Data extract |
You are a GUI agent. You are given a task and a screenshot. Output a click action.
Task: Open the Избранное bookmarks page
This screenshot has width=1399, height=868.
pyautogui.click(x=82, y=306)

==

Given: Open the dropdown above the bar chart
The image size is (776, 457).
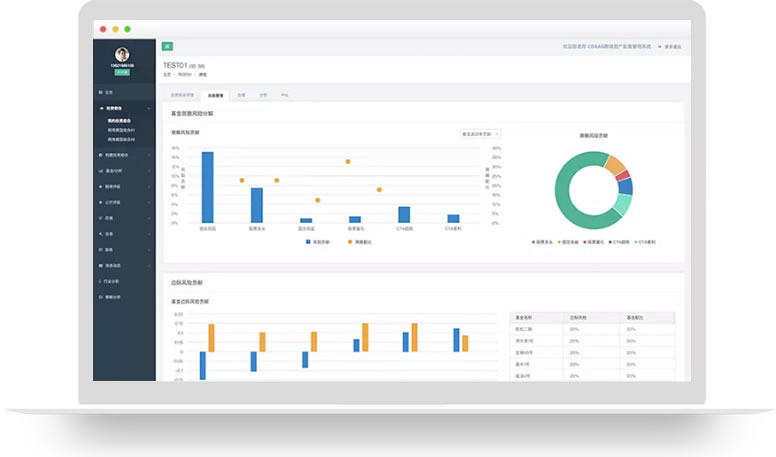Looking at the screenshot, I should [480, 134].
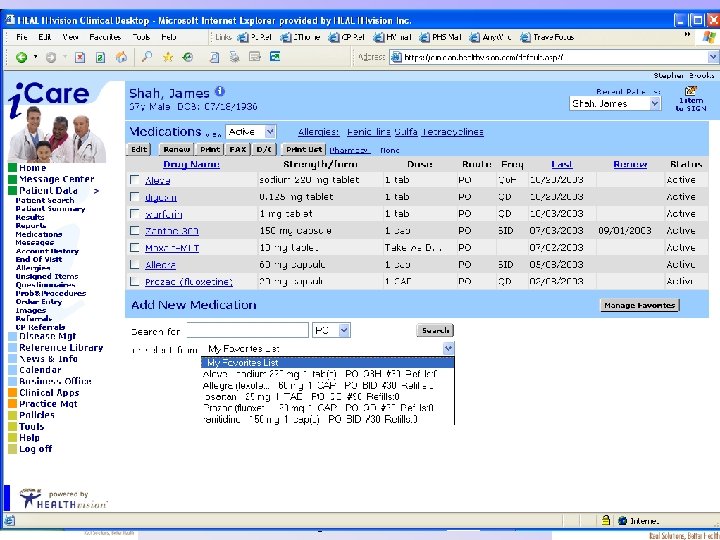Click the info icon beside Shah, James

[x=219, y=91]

Directions for this task | What lines in the listing above contain the word "Open"? Show each one.

Answer to this task |
Task: Open the Избранное bookmarks page
Given: Open the dropdown above the bar chart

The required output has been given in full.